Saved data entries
*** Begin section ***

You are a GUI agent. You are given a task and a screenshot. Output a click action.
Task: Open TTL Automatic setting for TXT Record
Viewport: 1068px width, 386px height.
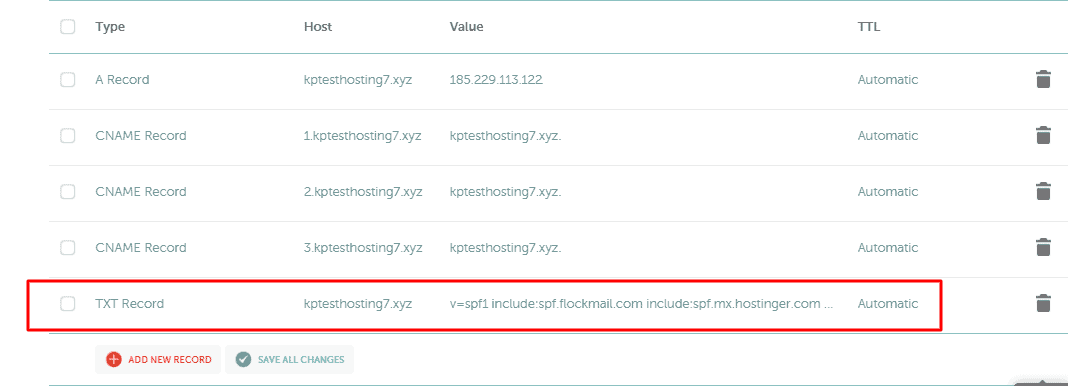[888, 304]
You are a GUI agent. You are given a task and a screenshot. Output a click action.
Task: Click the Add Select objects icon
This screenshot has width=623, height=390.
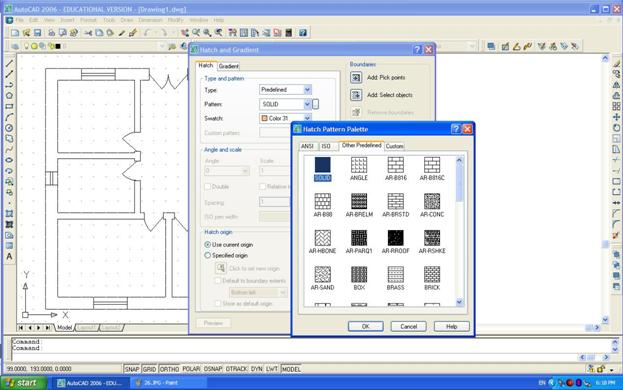click(356, 95)
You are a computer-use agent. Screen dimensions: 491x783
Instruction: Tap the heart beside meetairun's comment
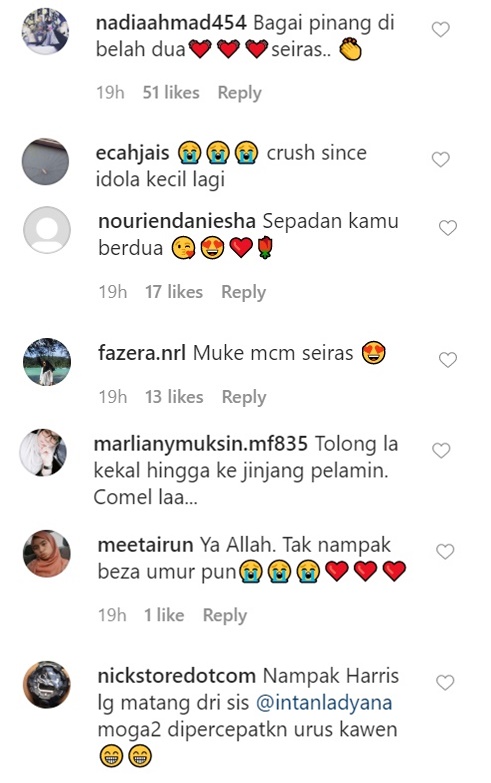pyautogui.click(x=445, y=551)
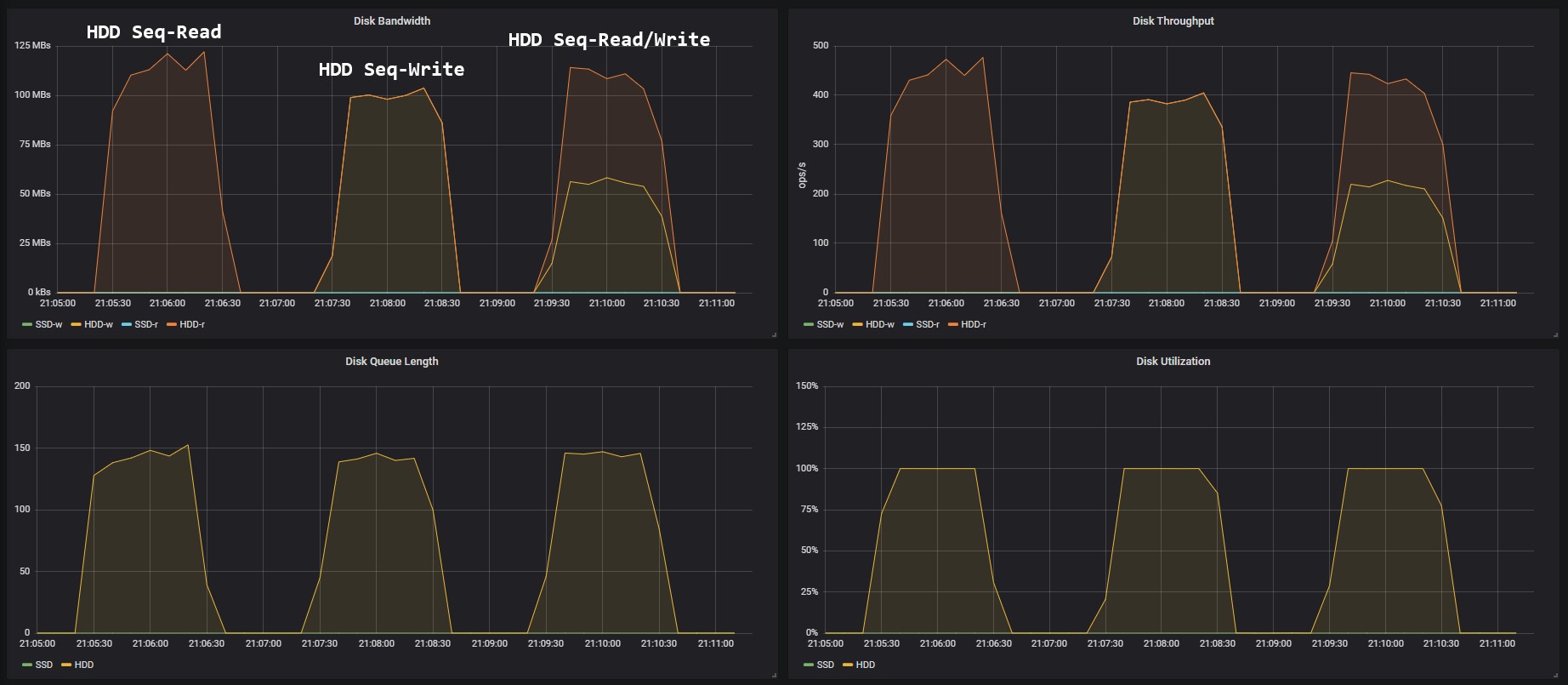1568x685 pixels.
Task: Click resize handle of Disk Throughput panel
Action: pos(1555,335)
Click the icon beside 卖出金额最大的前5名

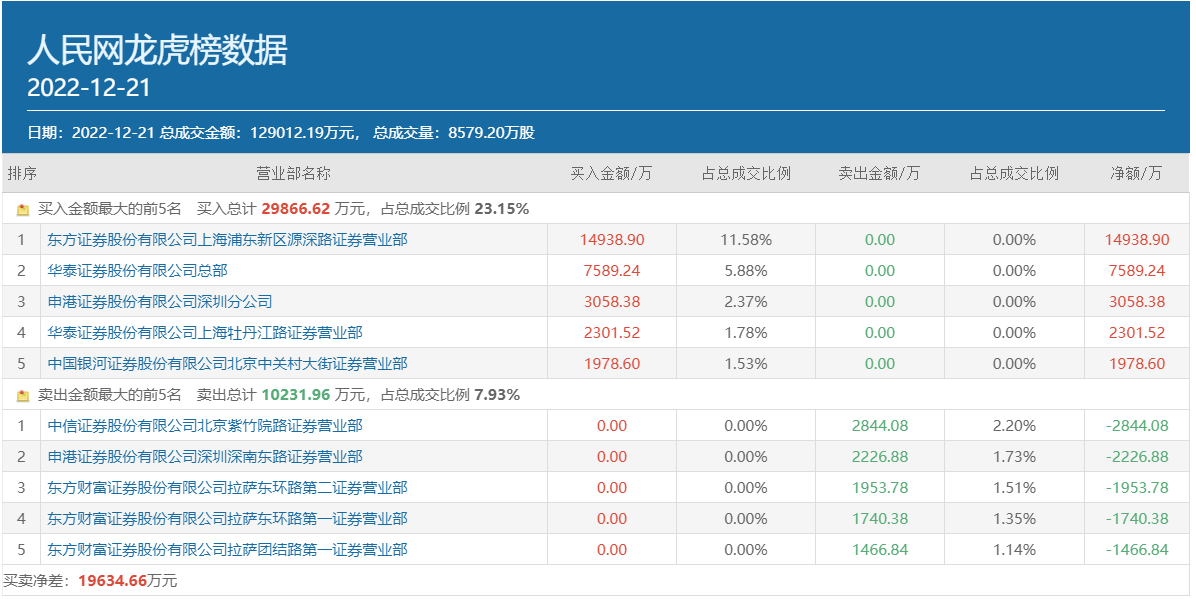pos(23,396)
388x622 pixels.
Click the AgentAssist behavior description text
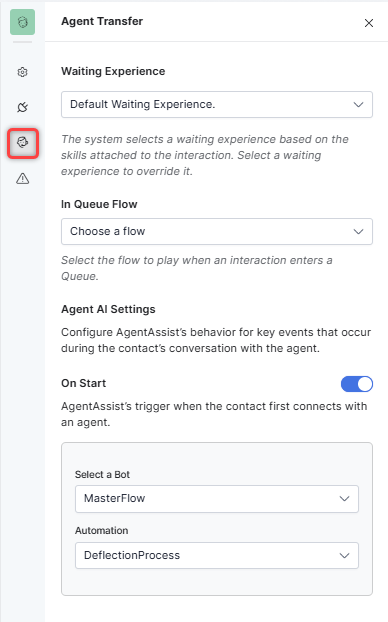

*** End section ***

■ Task to carry out
Could you write out again, exactly, the lines from the line containing "388x622 pixels." through the last line of the records above? Leave out the pictures.

■ Your solution
388x622 pixels.
Click the AgentAssist behavior description text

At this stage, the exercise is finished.